▶ **Dataset items**:
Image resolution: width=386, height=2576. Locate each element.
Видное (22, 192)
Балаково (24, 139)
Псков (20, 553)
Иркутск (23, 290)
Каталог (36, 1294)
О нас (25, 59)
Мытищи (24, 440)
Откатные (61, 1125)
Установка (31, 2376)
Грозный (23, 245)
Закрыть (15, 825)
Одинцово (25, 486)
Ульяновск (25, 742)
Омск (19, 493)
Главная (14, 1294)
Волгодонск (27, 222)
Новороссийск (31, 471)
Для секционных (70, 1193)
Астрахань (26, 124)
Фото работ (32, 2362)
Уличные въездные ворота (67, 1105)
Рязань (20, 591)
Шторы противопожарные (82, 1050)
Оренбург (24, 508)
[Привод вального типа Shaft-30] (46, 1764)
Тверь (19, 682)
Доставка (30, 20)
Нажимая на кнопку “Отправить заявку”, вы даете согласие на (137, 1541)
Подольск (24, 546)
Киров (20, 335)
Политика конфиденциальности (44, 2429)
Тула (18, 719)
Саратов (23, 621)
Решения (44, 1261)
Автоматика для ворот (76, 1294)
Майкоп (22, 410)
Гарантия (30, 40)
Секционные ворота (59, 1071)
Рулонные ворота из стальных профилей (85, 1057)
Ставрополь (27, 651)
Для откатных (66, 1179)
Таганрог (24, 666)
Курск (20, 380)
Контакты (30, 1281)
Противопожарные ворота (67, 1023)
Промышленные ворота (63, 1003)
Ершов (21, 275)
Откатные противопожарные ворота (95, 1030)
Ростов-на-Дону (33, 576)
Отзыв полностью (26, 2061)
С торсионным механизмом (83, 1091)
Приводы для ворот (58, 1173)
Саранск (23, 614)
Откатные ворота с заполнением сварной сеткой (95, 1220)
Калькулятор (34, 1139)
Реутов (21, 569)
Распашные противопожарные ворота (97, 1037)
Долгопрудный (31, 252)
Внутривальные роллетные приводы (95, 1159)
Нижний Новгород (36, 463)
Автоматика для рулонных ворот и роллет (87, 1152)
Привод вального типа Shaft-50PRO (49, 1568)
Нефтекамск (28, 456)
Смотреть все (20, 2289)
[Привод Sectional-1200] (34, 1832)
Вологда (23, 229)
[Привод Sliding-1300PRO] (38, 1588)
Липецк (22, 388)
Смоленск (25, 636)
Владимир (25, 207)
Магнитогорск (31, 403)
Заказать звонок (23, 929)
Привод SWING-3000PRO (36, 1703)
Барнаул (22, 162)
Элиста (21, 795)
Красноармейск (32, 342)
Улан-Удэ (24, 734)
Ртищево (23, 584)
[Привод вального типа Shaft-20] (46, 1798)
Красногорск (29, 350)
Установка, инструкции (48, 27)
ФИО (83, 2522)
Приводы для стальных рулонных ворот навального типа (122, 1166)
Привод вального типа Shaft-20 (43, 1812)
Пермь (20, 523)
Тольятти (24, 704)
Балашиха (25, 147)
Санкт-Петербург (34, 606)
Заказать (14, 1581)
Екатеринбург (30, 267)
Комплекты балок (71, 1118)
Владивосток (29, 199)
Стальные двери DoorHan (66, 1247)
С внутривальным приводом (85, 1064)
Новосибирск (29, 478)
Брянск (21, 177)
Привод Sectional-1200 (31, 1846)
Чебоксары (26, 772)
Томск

▶ **BRIEF**:
In the entries, the line containing "Саратов (23, 621)" and every line after it through the last are to be duplicated exactly, and no other line is to be included.

▶ **RESPONSE TO THIS EXERCISE**:
Саратов (23, 621)
Решения (44, 1261)
Автоматика для ворот (76, 1294)
Майкоп (22, 410)
Гарантия (30, 40)
Секционные ворота (59, 1071)
Рулонные ворота из стальных профилей (85, 1057)
Ставрополь (27, 651)
Для откатных (66, 1179)
Таганрог (24, 666)
Курск (20, 380)
Контакты (30, 1281)
Противопожарные ворота (67, 1023)
Промышленные ворота (63, 1003)
Ершов (21, 275)
Откатные противопожарные ворота (95, 1030)
Ростов-на-Дону (33, 576)
Отзыв полностью (26, 2061)
С торсионным механизмом (83, 1091)
Приводы для ворот (58, 1173)
Саранск (23, 614)
Откатные ворота с заполнением сварной сеткой (95, 1220)
Калькулятор (34, 1139)
Реутов (21, 569)
Распашные противопожарные ворота (97, 1037)
Долгопрудный (31, 252)
Внутривальные роллетные приводы (95, 1159)
Нижний Новгород (36, 463)
Автоматика для рулонных ворот и роллет (87, 1152)
Привод вального типа Shaft-50PRO (49, 1568)
Нефтекамск (28, 456)
Смотреть все (20, 2289)
[Привод Sectional-1200] (34, 1832)
Вологда (23, 229)
[Привод Sliding-1300PRO] (38, 1588)
Липецк (22, 388)
Смоленск (25, 636)
Владимир (25, 207)
Магнитогорск (31, 403)
Заказать звонок (23, 929)
Привод SWING-3000PRO (36, 1703)
Барнаул (22, 162)
Элиста (21, 795)
Красноармейск (32, 342)
Улан-Удэ (24, 734)
Ртищево (23, 584)
[Привод вального типа Shaft-20] (46, 1798)
Красногорск (29, 350)
Установка, инструкции (48, 27)
ФИО (83, 2522)
Приводы для стальных рулонных ворот навального типа (122, 1166)
Привод вального типа Shaft-20 (43, 1812)
Пермь (20, 523)
Тольятти (24, 704)
Балашиха (25, 147)
Санкт-Петербург (34, 606)
Заказать (14, 1581)
Екатеринбург (30, 267)
Комплекты балок (71, 1118)
Владивосток (29, 199)
Стальные двери DoorHan (66, 1247)
С внутривальным приводом (85, 1064)
Новосибирск (29, 478)
Брянск (21, 177)
Привод Sectional-1200 (31, 1846)
Чебоксары (26, 772)
Томск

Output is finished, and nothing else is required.